Development of ranking alternatives of micro-cup production from directionally rolled copper rods using the Intuitionistic Fuzzy MARCOS method
摘要
This study aims to develop a sustainable and efficient simulation-assisted micro-deep drawing framework by integrating the Intuitionistic Fuzzy MARCOS method for multi-criteria decision-making. The focus is on optimizing multiple conflicting performance parameters, including tool force, springback, formability, and thinning rate. An eight-stage micro-deep drawing model was developed and simulated through Finite Element Analysis (FEA) using directionally rolled and recrystallized copper sheets. The Intuitionistic Fuzzy MARCOS (Measurement of Alternatives and Ranking according to Compromise Solution) method was then employed to estimate and rank different process parameter combinations, enabling the systematic selection of the most favorable conditions for high-quality micro-cup production. ANOVA and Goodness-of-Fit metrics were used to validate the model’s significance and accuracy. Key parameters—clearance, punch radius, draw ratio, and type of dry lubricant—were optimized and experimentally validated. The optimal configuration (Clearance: 0.285 mm, Punch Radius: 1.5 mm, Draw Ratio: 1.69, Graphite lubricant) outperformed others in terms of mechanical stability, dimensional accuracy, and formability. High R2, adjusted R2, and adequate precision indicated strong model reliability. Experimental validations, including microstructural analysis, surface roughness, hardness, and springback, confirmed the simulation predictions. The study is limited to a specific draw ratio range and material (recrystallized copper), which may affect its broader applicability.
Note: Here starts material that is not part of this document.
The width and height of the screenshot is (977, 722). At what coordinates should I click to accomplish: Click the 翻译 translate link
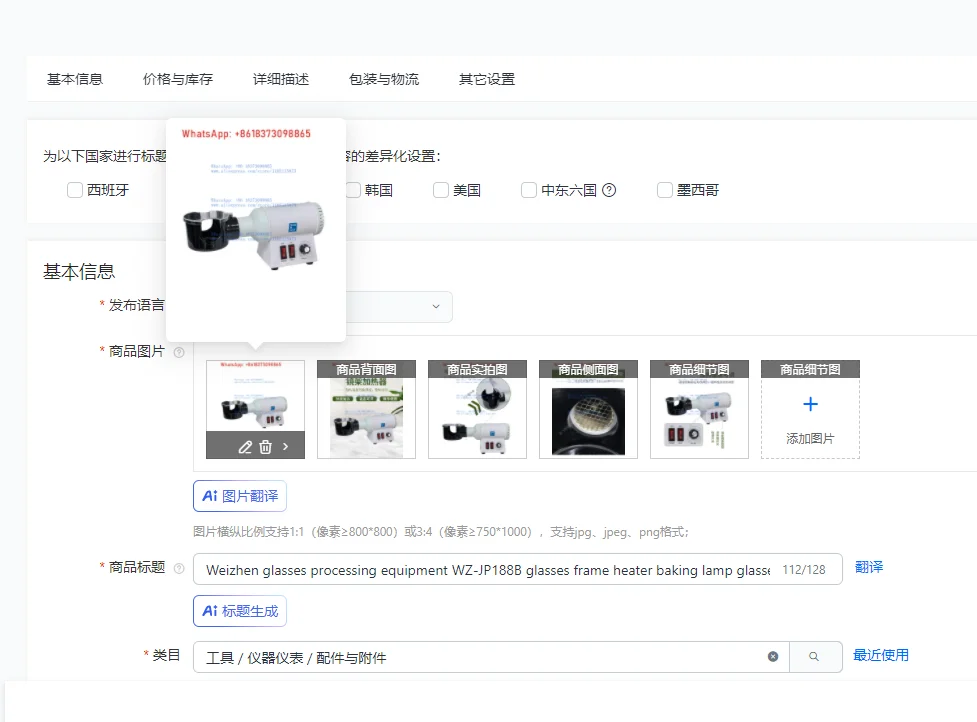[866, 567]
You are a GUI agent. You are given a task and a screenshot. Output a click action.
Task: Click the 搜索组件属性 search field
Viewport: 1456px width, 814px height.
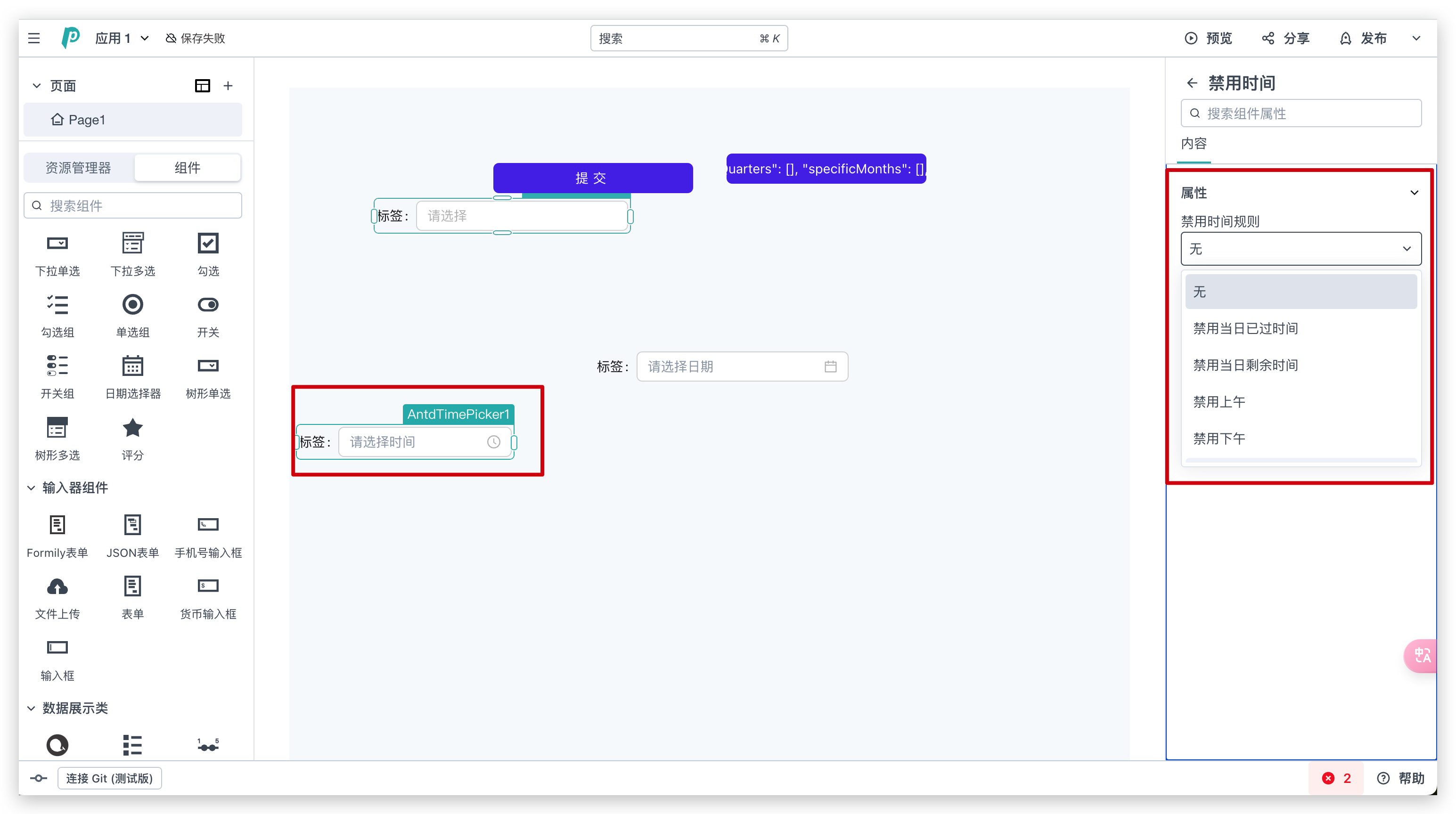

Future studies could incorporate more materials and real-time sensing. The approach minimizes trial-and-error, reduces material waste, and supports sustainable micro-manufacturing by improving efficiency and product quality. This research integrates fuzzy optimization with finite element modeling and experimental validation, providing a novel, accurate, and sustainable framework for micro-forming process optimization.